Histamine acts on four receptor subtypes (H1-H4). H1 receptors (Gq-coupled) mediate allergic symptoms, smooth muscle contraction, and in the brain, wakefulness and cognition. H2 receptors (Gs-coupled) stimulate gastric acid secretion and are targeted by ranitidine and famotidine. H3 receptors (Gi-coupled) are presynaptic autoreceptors in the brain that regulate histamine release and also modulate release of other neurotransmitters including acetylcholine, norepinephrine, and serotonin. H4 receptors are expressed primarily on immune cells.

Histamine is synthesized from L-histidine by histidine decarboxylase (HDC), which requires pyridoxal phosphate (vitamin B6) as a cofactor. It is metabolized by two enzymes: histamine N-methyltransferase (HNMT) in the brain, and diamine oxidase (DAO) in the periphery. The tuberomammillary nucleus (TMN) is the sole source of neuronal histamine in the brain and is active during waking and silent during sleep.

Histamine was first synthesized in 1907 by Adolf Windaus and W. Vogt. Its biological activity was characterized by Henry Dale and Patrick Laidlaw in 1910, who described its effects on smooth muscle contraction and blood pressure. The role of histamine in allergic reactions was established in the 1920s-1930s, leading to the development of the first antihistamines in the 1940s.

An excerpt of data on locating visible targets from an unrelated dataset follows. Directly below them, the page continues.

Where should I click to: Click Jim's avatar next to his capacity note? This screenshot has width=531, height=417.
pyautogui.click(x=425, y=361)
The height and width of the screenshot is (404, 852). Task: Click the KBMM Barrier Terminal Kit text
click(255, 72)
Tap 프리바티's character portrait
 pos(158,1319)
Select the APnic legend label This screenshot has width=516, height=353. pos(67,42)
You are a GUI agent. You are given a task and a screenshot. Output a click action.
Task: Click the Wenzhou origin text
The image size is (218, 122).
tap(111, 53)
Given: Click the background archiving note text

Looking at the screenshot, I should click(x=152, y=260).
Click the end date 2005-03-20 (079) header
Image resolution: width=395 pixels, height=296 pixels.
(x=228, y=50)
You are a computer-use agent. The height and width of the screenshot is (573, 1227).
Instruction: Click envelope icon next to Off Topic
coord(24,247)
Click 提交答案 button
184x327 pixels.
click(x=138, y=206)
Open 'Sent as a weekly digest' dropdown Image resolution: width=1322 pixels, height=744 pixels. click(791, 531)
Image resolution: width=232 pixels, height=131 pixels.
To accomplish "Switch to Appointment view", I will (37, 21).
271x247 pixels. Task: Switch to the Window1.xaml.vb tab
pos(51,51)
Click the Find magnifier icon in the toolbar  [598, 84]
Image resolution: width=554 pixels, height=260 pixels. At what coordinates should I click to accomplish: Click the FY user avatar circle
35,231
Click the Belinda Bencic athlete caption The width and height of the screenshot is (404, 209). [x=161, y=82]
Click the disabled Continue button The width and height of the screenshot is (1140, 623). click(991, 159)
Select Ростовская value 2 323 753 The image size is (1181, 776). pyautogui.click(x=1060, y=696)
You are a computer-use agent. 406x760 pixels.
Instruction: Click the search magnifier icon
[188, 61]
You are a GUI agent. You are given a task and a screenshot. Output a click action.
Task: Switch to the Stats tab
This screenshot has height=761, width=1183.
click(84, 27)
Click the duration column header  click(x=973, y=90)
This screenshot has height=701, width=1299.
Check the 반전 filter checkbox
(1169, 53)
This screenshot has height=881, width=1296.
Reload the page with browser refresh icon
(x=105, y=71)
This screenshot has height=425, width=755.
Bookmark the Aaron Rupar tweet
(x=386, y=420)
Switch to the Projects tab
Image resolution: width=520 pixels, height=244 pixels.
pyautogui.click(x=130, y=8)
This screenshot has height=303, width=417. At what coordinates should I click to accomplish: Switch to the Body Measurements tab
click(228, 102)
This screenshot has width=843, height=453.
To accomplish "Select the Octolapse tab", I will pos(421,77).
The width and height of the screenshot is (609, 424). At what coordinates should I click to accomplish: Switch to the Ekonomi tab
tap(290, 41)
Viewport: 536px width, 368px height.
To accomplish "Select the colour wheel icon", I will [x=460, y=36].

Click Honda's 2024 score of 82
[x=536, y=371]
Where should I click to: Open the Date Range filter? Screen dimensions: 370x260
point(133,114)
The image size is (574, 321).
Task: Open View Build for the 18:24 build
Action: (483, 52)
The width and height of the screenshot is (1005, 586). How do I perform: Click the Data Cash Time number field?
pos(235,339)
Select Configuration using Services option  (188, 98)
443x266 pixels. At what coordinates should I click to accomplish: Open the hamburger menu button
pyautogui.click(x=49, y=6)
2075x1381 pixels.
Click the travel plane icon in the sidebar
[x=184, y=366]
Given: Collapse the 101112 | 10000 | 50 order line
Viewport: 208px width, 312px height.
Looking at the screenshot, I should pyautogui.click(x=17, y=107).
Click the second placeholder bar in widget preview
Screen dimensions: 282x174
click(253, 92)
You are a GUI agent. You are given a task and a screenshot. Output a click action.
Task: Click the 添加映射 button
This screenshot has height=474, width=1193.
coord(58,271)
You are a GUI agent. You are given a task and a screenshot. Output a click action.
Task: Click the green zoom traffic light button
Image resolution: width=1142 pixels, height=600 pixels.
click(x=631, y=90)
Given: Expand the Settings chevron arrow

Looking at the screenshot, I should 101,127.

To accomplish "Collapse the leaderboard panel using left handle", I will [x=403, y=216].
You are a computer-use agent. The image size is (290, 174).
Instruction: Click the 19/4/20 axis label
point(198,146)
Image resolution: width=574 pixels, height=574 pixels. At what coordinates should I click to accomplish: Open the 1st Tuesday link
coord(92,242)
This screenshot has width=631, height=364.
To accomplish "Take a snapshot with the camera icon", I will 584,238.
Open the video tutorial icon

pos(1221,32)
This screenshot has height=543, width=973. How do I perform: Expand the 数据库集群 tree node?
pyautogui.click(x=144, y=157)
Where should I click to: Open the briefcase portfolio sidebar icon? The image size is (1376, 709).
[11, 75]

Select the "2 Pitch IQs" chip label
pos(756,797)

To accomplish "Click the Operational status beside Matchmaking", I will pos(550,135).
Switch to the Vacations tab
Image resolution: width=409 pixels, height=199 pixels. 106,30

Histamine's role as a neurotransmitter was established much later. Jean-Charles Schwartz and his colleagues at INSERM in Paris demonstrated in the 1970s-1980s that histamine met the criteria for a neurotransmitter in the brain. The identification of H3 receptors in 1983 by Jean-Michel Arrang provided further evidence of sophisticated histaminergic regulation in the CNS.

The clinical importance of brain histamine became apparent with the observation that classical antihistamines caused sedation by blocking H1 receptors in the brain, and that modafinil and pitolisant (an H3 receptor inverse agonist) promote wakefulness through histaminergic mechanisms.